Высоко в небе кружат ястребы. На опушке леса появляется гобийский медведь — один из немногих уцелевших. Их осталось меньше сотни. Брат Бодоо укладывается поспать в джипе. Ночи очень холодные, даже летом, и он укрывается несколькими одеялами. Во сне видит кости и камни с дырками.
На следующий день длинный переезд — восемьдесят миль без остановки по дюнам, вверх, вниз, вверх, вниз. Брат Бодоо поет бесконечные песни, каждая — в несколько миль длиной. Среди дюн виднеются кости и камни с дырками. Песчаная страна мертвых.
Впереди стоит джип. Брат Бодоо подъезжает к нему и глушит двигатель. На заднем сиденье джипа под импровизированным балдахином спит человек.
— Все в порядке, друг? — обращается к нему брат Бодоо. — Помощь не нужна? Может, воды? Тебе что-нибудь нужно?
— Да! — Человек резко поднимается, открывая лицо; челюсти жуют жвачку, — Мне нужен твой джип. Мой сломался.
И Пунсалмагийн Сухэ-батор дважды стреляет из своего пистолета в моего хозяина: по пуле в каждый глаз.
Никто не отзывается. Костер светит, но не греет. Наверное, снаружи ночь. Если только есть «снаружи». Я гол, я лишен хозяина. Рядом люди разного возраста. Все лица обращены в одну сторону. Кто-то кашляет. Это брат Бодоо. Раны у него на глазах затянулись. Пытаюсь переселиться в него, но в призраке я обитать не могу. Никогда раньше не слышал такой полной тишины. Являясь тем, что я есть, я думал, что понимаю почти все. Оказывается, не понимаю почти ничего.
Одна фигура встает и выходит из юрты — прямо сквозь стену. Так просто? Я тоже подхожу туда.
— Простите, но вы, наверное, не сможете выйти, — говорит девочка, которую я сначала не заметил. Ей лет восемь, не больше, хрупкая, крошечная, как античная статуэтка.
— Почему? Ты не выпустишь?
— Дело не во мне. Выйти можно, если только для вас подготовлен выход.
Разлетаются вьюрки. Я смотрю на стену. На ней вообще нет дверей.
— Где же выход?
Она пожимает плечами и закусывает губу.
— Что же мне делать?
Лебедь уставился в пол. Девочка пожимает плечами.
Сальные свечи шипят и плюются. Юрта маленькая, но гостей в ней — тьмы и тьмы. Мириады ангелов балансируют на кончике иглы. Время от времени кто-нибудь из гостей встает, делает шаг и выходит через невидимый выход в стене. Стена юрты растягивается, размыкается, выпускает гостя и снова смыкается за его спиной, как водяная завеса. Я попытался выскользнуть за компанию, но передо мной стена даже самую малость не подалась.

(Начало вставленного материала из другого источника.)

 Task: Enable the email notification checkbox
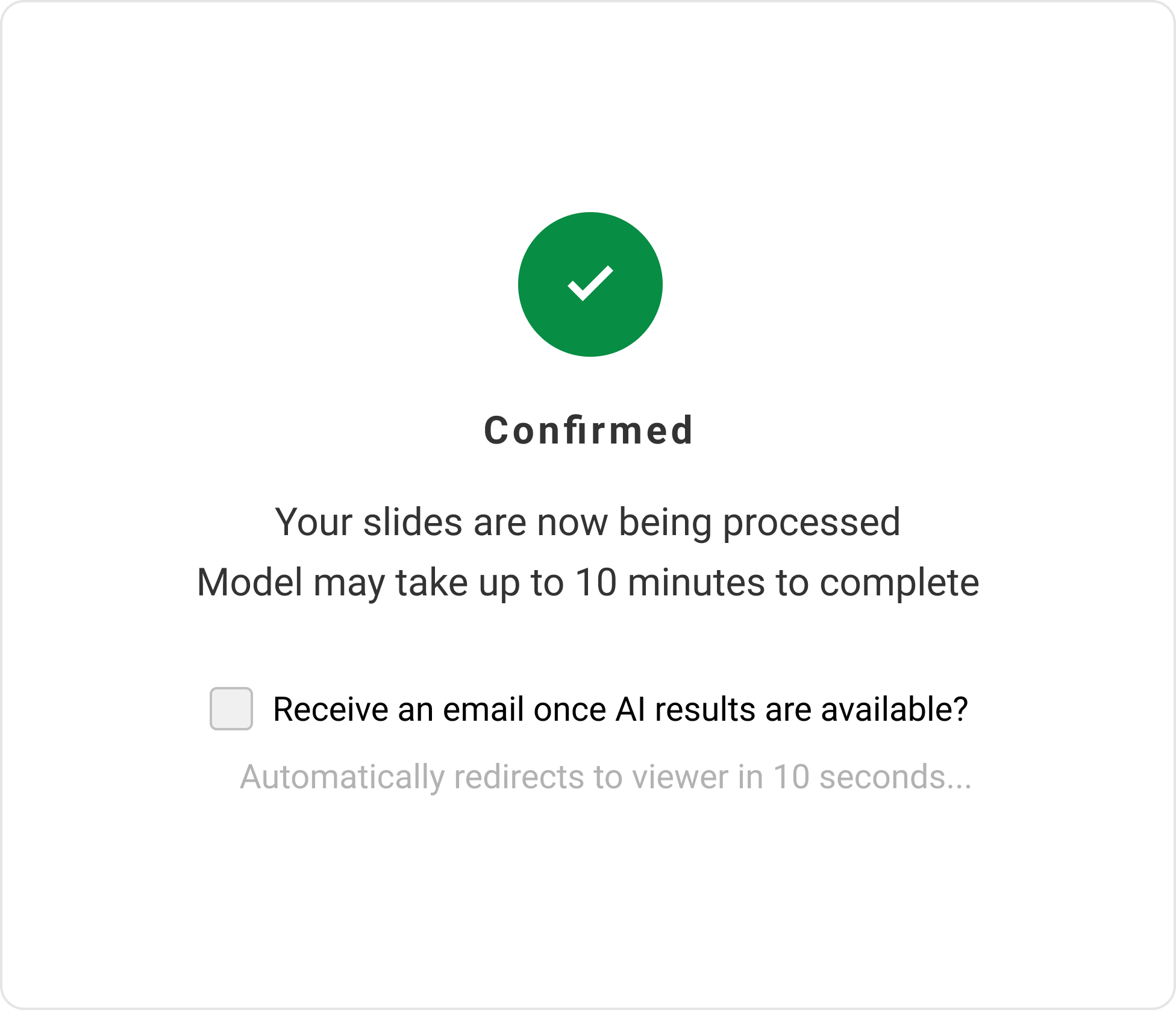click(x=231, y=709)
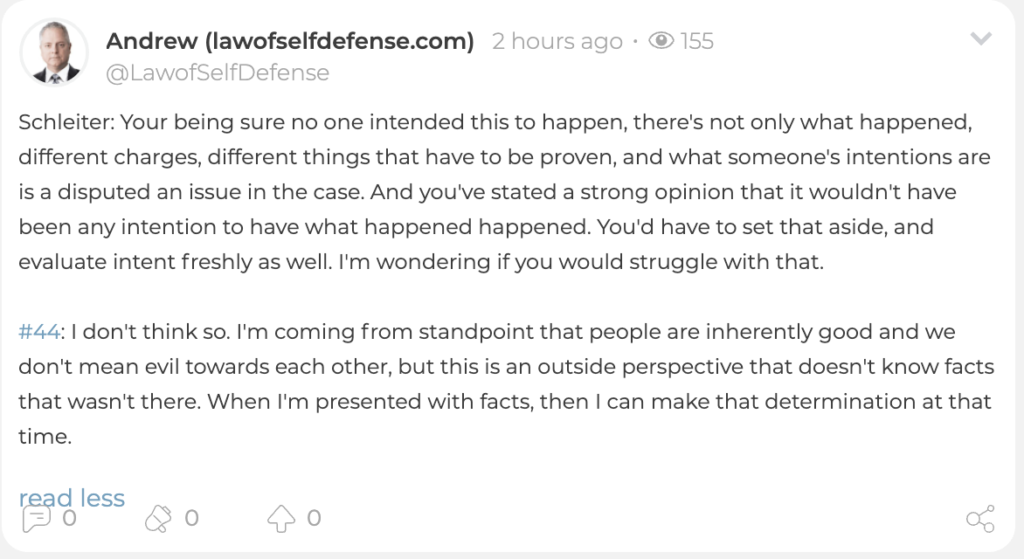Click Andrew's profile avatar photo

click(x=54, y=53)
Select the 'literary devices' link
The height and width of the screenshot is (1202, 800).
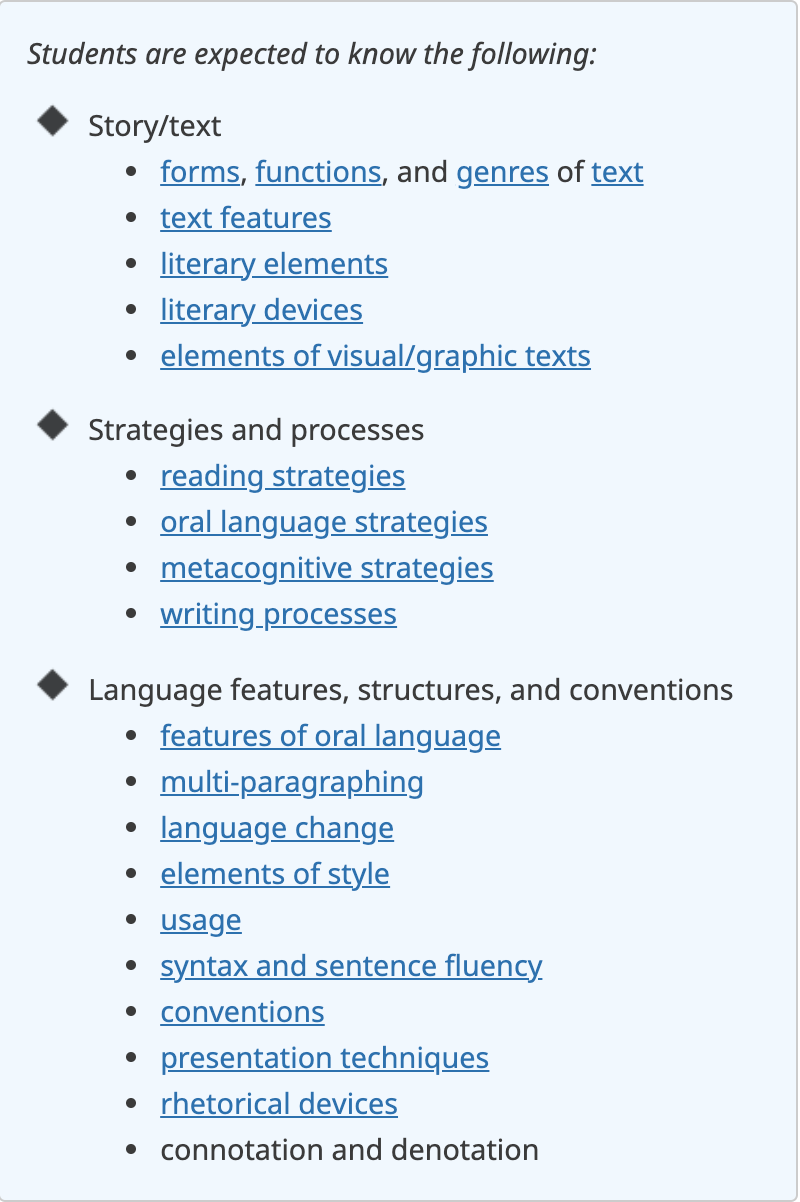click(x=261, y=311)
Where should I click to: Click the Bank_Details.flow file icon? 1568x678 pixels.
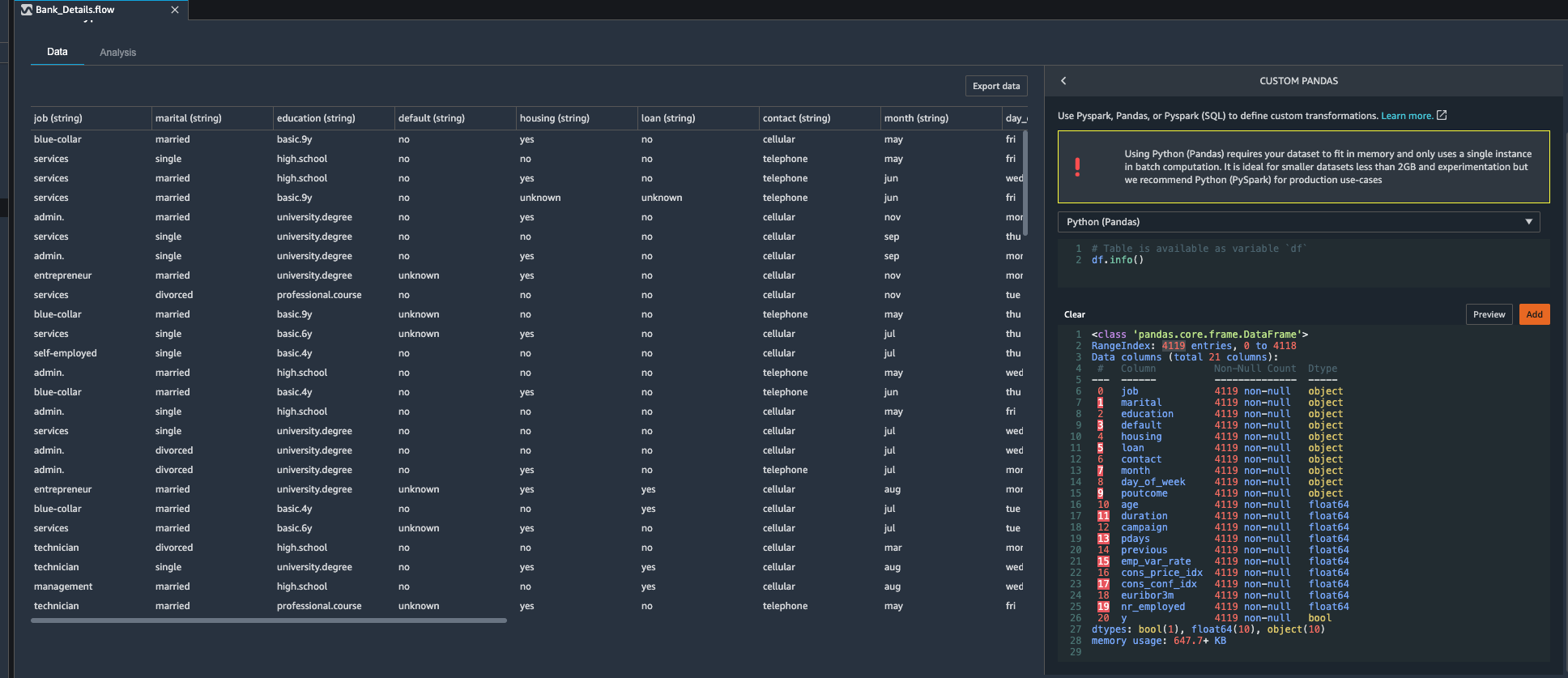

Монах в шафрановом балахоне и желтой шапочке вздыхает.
— Зубы болят, — поясняет он.
— Сочувствую, — отвечаю я.
Девочка разговаривает со своим нервным сурком.
Это лошади проскакали или гром прогремел? Лебедь расправляет крылья и вылетает сквозь крышу. Брат Бодоо выходит через дверь.
— Почему я не могу выйти? Другие же выходят.
Девочка, играя в «веревочку», приподнимает бровь:
— Ты сам так решил.
— Я ничего не решал!
— Все представители твоего племени покидают тело, только пока оно еще живое!
— О ком это ты — моего племени?
Монах в желтой шапочке что-то шепчет сквозь обломки зубов ей на ухо. Она недоуменно смотрит на меня.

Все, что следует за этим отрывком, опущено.